I mean, who’s next? At this rate, we’ll be seeing a reunion tour for lostprophets.

It shows that too many people are comfortable with erasing the pain of others, all in the name of nostalgia. To ignore what was done to the victims is to ignore their pain, which is particularly cruel in a genre built on our shared experiences with, and confrontation of, suffering. To ignore the violence of men like Jesse Lacey is to decide whose pain, whose trauma, matters—and whose doesn’t. It’s to say that you can only tell us about your hurt so long as it isn’t an inconvenience to everyone else.

And it tells girls today that they have no real support if one of these men hurts them, that if they speak out then at best those men will hide under a rock for a decade, then come back clean in the eyes of the tens-to-hundreds of thousands of fans who prioritize nostalgia over the safety of children. For those of us with kids, I’m curious: Would you let your daughters go to a Brand New show alone? Would you leave them alone in a room with Jesse Lacey? Would you let them chat with him on videocalls?

A lot of us talk about how we believe victims, how we don’t tolerate abuse, we talk about how pedophiles don’t deserve to live. And yet tickets are currently being bought, seats will be filled, and voices will join his as he sings up on that stage, emboldened now that he’s been told that he can get away with it again.

I don’t want to hear that he’s changed—I’ve heard nothing from him that genuinely addresses what he’s done, no further apologies (and certainly none that were sincere) nor evidence to show that he’s taken steps to make up for it or to control his behavior. I also don’t want to hear that he’s a private person and doesn’t have to tell us what he does, because in this case, yes, he does. Silence in the face of something this monstrous is a statement, it’s saying, “I don’t think I did anything wrong.” Which is one sentence away—and another underage girl away—from saying, “And I’ll do it again.”

The artists make the music of a scene, but we, the fans, decide who defines it. We have to speak up against the bad ones, we have to refuse to support them, and we have to make sure that this shit does not represent us. Not unless everything we’ve said and done since #MeToo and the push for accountability has just been posturing.

But I don’t think it was.

And I don’t think it will be.

When everything came out about Lacey in that fall of 2017, I was utterly crushed. I know what it feels like to learn that the frontman of a band whose music meant so much to you, who helped you navigate through some of the most severe emotional wreckage of your life, is a monster. It was like learning that one of your best friends is an abuser. It poisons everything that came before, your history together, it makes you question yourself and how you could have been fooled by this kind of person. And yet sometimes, you miss them; you want to stalk their socials, give them a call, will them to be thinking about you. You want to put on their music, when the daylight runs grey and yet for a little while, “Millstone” is there with “Jesus Christ” and “Sic Transit Gloria,” and it’s like he never did it, like you can let this music do what it’s supposed to, which is to show you the depths so that you can claw your way back out of them. Even just thinking about the chorus of “The Archers Bows Have Broken” makes me swell and explode in a complicated emotional maelstrom.
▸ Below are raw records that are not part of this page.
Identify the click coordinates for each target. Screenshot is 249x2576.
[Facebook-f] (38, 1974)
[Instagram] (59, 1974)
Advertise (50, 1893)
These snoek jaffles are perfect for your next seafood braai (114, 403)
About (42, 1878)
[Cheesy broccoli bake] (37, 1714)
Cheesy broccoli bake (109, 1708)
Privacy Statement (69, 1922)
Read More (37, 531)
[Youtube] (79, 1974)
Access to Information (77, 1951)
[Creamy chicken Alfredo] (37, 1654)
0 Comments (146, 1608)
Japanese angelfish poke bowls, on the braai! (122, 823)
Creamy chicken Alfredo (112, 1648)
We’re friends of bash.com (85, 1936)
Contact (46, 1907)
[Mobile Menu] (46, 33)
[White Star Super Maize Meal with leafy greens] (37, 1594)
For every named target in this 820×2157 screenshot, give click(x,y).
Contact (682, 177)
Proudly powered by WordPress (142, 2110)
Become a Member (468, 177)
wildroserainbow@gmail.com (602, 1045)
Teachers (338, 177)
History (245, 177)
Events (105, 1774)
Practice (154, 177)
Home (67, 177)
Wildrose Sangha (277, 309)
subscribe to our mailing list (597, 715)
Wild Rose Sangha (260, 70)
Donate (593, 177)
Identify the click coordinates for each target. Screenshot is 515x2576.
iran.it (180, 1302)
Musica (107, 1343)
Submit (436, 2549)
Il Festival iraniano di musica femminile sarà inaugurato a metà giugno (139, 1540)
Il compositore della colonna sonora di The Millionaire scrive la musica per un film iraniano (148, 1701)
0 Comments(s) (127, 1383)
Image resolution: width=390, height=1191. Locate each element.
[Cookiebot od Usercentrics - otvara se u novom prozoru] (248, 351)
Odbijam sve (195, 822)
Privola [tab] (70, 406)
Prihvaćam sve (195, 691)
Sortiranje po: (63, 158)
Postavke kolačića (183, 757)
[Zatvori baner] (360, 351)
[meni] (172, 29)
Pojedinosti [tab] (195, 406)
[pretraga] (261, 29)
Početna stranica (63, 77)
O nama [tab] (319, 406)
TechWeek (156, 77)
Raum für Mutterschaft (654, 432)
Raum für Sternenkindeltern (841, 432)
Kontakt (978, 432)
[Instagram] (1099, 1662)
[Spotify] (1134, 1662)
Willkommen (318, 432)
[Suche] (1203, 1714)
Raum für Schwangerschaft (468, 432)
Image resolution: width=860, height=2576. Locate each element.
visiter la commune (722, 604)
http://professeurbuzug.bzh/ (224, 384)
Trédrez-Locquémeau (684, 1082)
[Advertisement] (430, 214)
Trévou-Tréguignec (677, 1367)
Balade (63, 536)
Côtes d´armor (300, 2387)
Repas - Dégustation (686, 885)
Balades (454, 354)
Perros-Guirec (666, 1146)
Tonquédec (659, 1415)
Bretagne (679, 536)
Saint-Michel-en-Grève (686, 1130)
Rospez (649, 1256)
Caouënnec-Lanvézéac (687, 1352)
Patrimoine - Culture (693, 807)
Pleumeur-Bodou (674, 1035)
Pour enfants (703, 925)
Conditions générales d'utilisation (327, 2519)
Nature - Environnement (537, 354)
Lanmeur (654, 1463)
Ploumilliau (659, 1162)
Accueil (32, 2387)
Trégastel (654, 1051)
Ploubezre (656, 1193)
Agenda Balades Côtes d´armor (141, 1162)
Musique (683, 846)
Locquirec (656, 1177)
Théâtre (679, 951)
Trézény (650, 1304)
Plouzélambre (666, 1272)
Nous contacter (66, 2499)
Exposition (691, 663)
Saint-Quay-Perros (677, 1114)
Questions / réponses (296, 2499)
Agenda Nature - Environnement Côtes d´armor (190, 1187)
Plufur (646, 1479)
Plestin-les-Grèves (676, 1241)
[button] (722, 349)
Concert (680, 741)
But you have to move on from the former friend who is a monster. It hurts, it leaves a hole in you—but that hole is better than supporting a rapist. And one day you’ll find new friends who will, if not fill in that hole, then will at least help you live with the fact that it’s there.

It’s been eight years, and we’ve found new friends.

We decide who represents us in this scene, and in doing so we decide what kind of people we are. I want to be standing in a crowd at the show, at the emo night, at the festival, with people who protect each other—especially the kids, the baby emos—and cheer for those people onstage who are safe. That’s what we do for each other, especially for those younger fans who are vulnerable and will be impacted by what we allow—and what we don’t.

Our nostalgia isn’t worth their lives, but their lives are worth our nostalgia. If that means the pain of not enjoying some of the music we once survived on, that’s fine. It’s not easy, but it’s doable. We didn’t know better then, but we do now. Scary as it is, we’re the grown-ups this time, and we can protect the kids the way we wished we had been protected. To refuse supporting artists like Brand New, to speak up against them, is to tell each other—especially the kids—that nobody is allowed to hurt you, or to get away with it if they do. Even if they’re our heroes.